* _What you are asked to do_
Leave out the pictures and output exactly the lines below from the one with "The width and" down to the one with "Screen dimensions: 412x204", both of them included.

* _Listed records_
^^^^^^^^^^^^^^^^

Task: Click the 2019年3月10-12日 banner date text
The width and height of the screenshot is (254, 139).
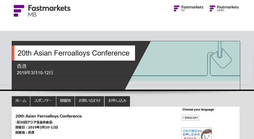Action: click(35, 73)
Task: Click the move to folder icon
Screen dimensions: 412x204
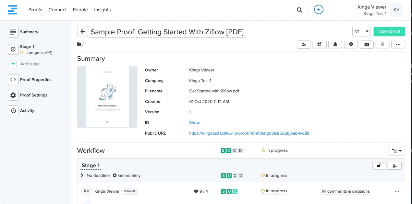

^^^^^^^^^^^^^^^^

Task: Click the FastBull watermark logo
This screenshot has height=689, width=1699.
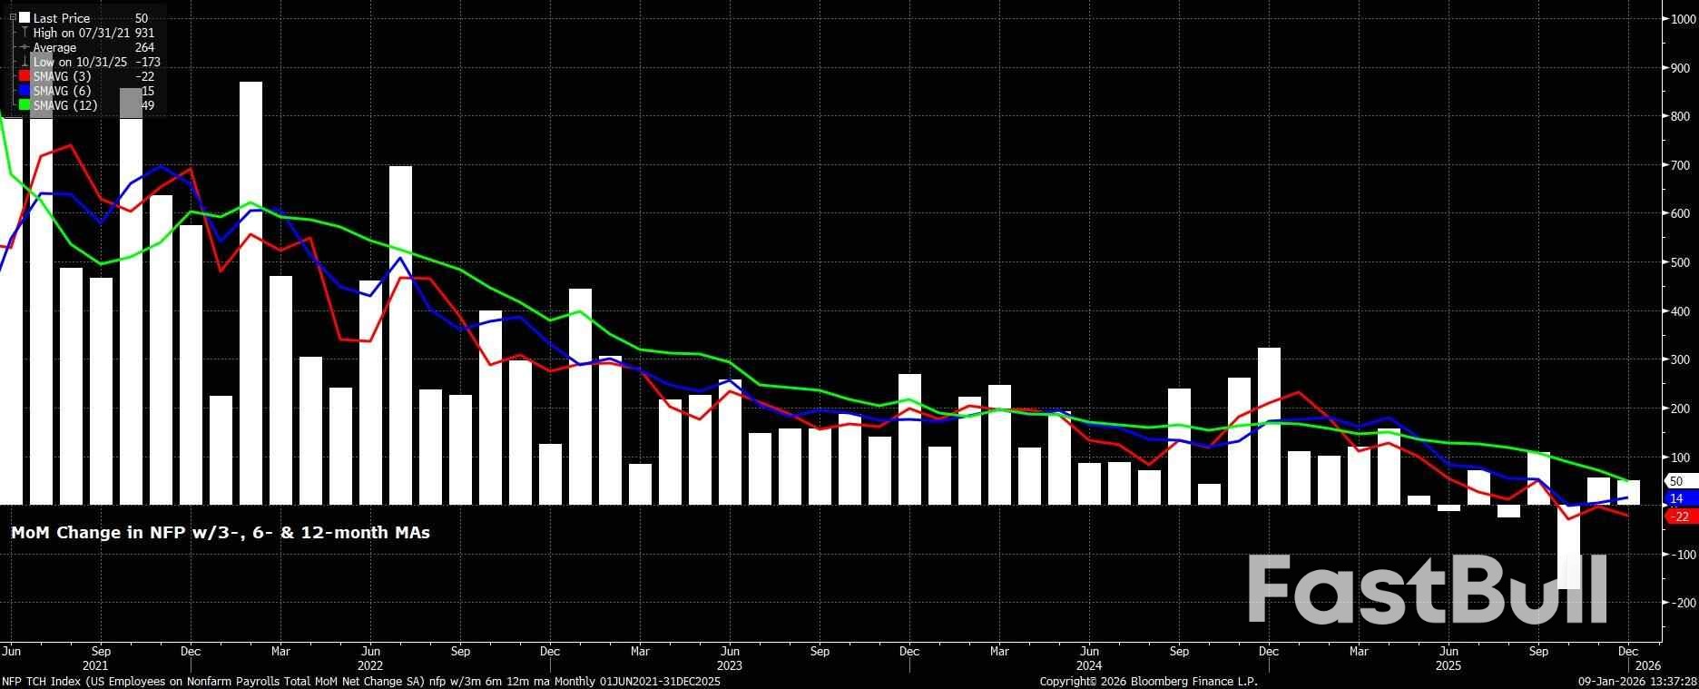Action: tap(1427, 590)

^^^^^^^^^^^^^^^^

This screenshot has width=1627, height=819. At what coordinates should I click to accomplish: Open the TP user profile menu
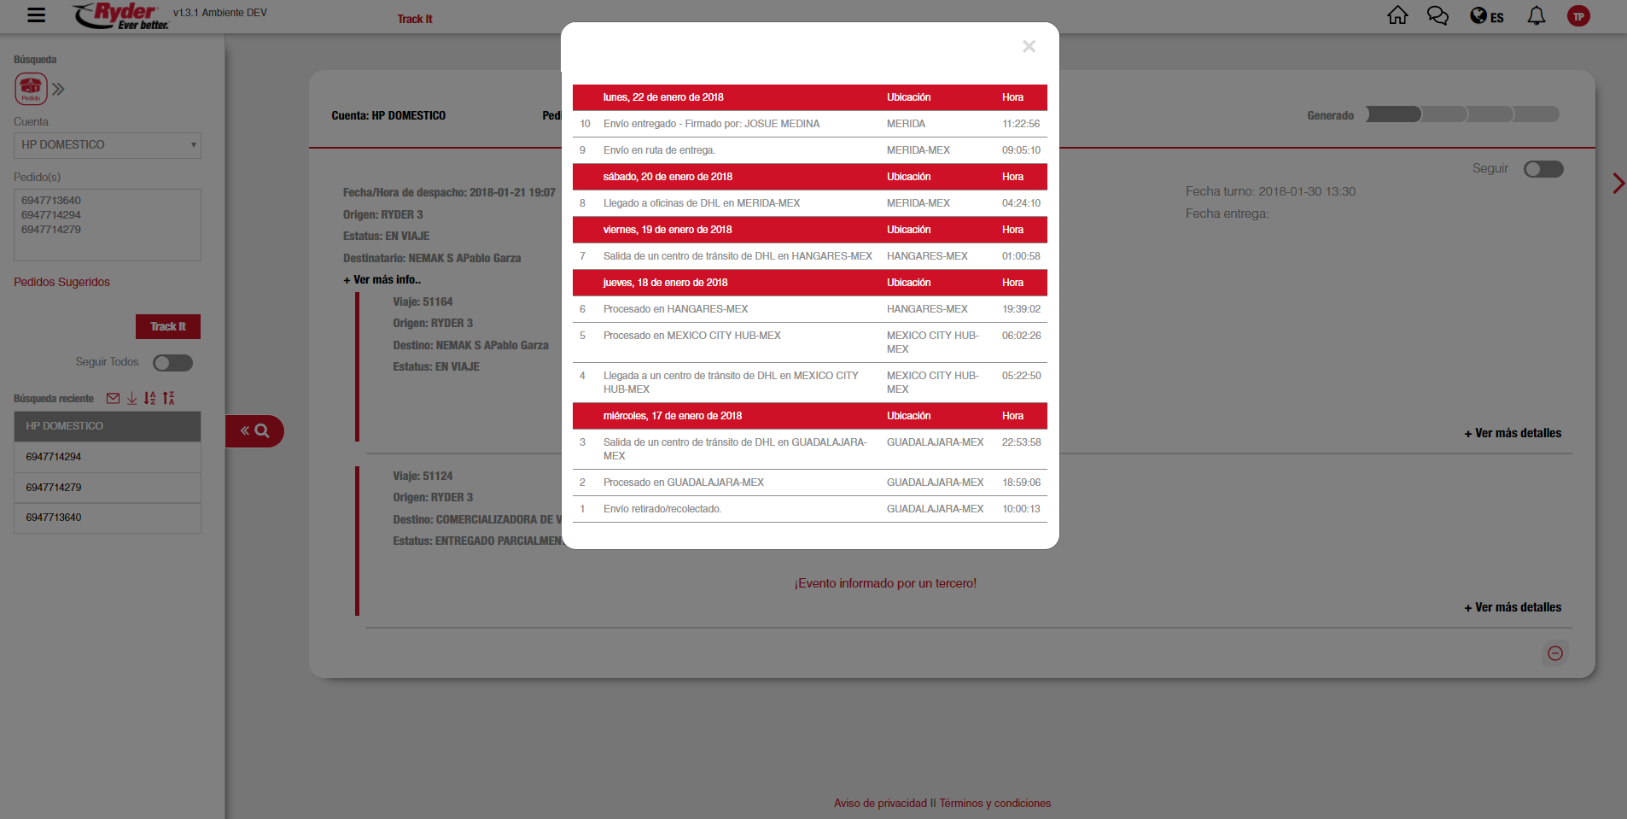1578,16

^^^^^^^^^^^^^^^^

* _Problem solution_
The width and height of the screenshot is (254, 139).
Action: click(35, 73)
Task: Click the move to folder icon
Screen dimensions: 412x204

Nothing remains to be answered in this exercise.